I have a problem where I need to call an instance function of a class in parallel and count the number of times it has been called so each call has a unique identifier (to be used to store results in a unique location).
Here is a question with solutions for what I want but in Java
Here is a minimal example:
para2.py, which sets up all the instance-method pickling stuff (less relevant):
from copy_reg import pickle
from types import MethodType
from para import func
def _pickle_method(method):
return _unpickle_method, (method.im_func.__name__, method.im_self, method.im_class)

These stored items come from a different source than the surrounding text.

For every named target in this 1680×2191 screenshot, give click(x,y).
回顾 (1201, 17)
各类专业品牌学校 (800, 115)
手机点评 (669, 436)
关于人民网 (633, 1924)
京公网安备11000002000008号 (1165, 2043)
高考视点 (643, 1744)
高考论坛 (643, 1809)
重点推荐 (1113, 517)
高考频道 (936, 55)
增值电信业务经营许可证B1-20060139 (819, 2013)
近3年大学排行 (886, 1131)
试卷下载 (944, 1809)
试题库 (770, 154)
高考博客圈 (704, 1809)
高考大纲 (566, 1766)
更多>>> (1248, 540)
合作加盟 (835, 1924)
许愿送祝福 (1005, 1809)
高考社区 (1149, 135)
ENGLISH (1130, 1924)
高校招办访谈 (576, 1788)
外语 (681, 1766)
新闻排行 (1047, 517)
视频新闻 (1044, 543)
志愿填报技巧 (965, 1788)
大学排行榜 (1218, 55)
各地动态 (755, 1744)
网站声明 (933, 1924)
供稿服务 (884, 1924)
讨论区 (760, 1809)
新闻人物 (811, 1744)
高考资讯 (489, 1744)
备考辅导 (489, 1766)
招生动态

def _unpickle_method(func_name, obj, cls):
return cls.__dict__[func_name].__get__(obj, cls)
pickle(MethodType, _pickle_method, _unpickle_method)
func()
And now para.py contains:
from sklearn.externals.joblib import Parallel, delayed
from math import sqrt
from multiprocessing import Lock
class Thing(object):
COUNT = 0
lock = Lock()
def objFn(self, x):
with Thing.lock:
mecount = Thing.COUNT
Thing.COUNT += 1
print mecount
n=0
while n < 10000000:# add a little delay for consistency
n += 1
return sqrt(x)
def func()
thing = Thing()
y = Parallel(n_jobs=4)(delayed(thing.objFn)(i**2) for i in range(10))
print y
Now running python para2.py
in a terminal prints
0
0
0
0
1
1
1
1
2
2
[0.0, 1.0, 2.0, 3.0, 4.0, 5.0, 6.0, 7.0, 8.0, 9.0]
I need those numbers on the vertical to count 0 to 9, but it appears that all four processes are still accessing and trying to update COUNT
concurrently. How can I make this do what I want?
With multiprocessing, python forks your code and creates a child process where it runs the code. In doing this it creates a copy of the class for each child process. It doesn't share the code/data. You can debug this a bit by placing print comments such as...
print multiprocessing.current_process().name
in your constructor and in your objFn
to see what's running where and what it's value is.
In order to share data between processes you have to something designed for this from the multiprocessing
library. These are the Value and Array
objects. These use shared memory and because of that are generally limited to integral ctypes
, not just any generic python object.